A Casa da América Latina irá exibir, no dia 18 de Março, às 19h00, o filme de animação “Café – Um Dedo de Prosa”, de Maurício Squarisi, no âmbito do MONSTRA Festival.

O filme conta a história de dois amigos que se encontram numa cafetaria para saborear café arábico e conversar sobre a história do café.

Nascido em Campinas, interior do estado de São Paulo, Brasil, no ano de 1958, Maurício Squarisi trabalhou como artista gráfico em editoras, gráficas, jornais e agências de publicidade. Em 1979 ingressou no Núcleo de Cinema de Animação de Campinas como aluno, e com as experiências em animação tornou-se professor do mesmo núcleo e um dos seus directores. Desde 1986 que promove oficinas de animação por todo o Brasil.

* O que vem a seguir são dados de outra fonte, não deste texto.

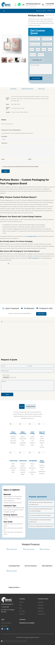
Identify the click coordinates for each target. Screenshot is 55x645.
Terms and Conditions (6, 623)
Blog (20, 608)
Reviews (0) (41, 88)
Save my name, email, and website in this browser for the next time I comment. (21, 166)
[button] (41, 314)
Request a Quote (41, 10)
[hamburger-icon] (4, 11)
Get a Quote (22, 611)
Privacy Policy (4, 625)
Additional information (27, 88)
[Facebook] (2, 629)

“Quando sou convidado a dar um depoimento sobre o desenho animado “Café – um dedo de prosa”, antes de tudo desejo manifestar minha gratidão. Sou grato a toda a equipe de artistas, profissionais, historiadores, agentes captadores de recursos, patrocinadores, animadores, atrizes, atores, músicos, funcionários dos governos, e atodos que colaboraram para tornar essa obra possível. Mesmo com toda essa colaboração, realizar um filme de animação é bastante trabalhoso.

Embora passar horas, dias, meses e anos debruçado em uma prancheta desenhando seja muito prazeroso, esse tempo também é repleto de ansiedades, incertezas,acertos e erros. O processo desse filme ocorreu de 2009 a 2014: quatro anos de preparação e um ano de produção. Agora estamos na fase de divulgação, que é tão importante quanto a de produção, pois fazemos filmes para nos comunicarmos com outras pessoas e dividirmos nossos sentimentos com elas, por isso prezamos muito as exibições de nossos filmes. É no momento da exibição que o filme se completa.

Então, ter o filme exibido em Lisboa é um privilégio imensurável, é a compensação pelas horas, dias, meses e anos de trabalho solitário na prancheta, e, além da exibição no Cinema São Jorge, que é o templo do cinema de animação, exibir também na Casa da América Latina me mostra que o filme está indo de encontro ao seu verdadeiro público. O que me leva a contar a história do Café é essa influência que sua trajetória tem na vida da minha vila, da minha cidade, do Brasil, de Portugal, e, claro, da América Latina… O que eu mais quero agora é ouvir a opinião das pessoas sobre o filme, suas impressões, o que aprenderam com ele, o que têm a acrescentar, a criticar… Melhor ainda se essas conversas forem em torno de uma boa mesa de café!”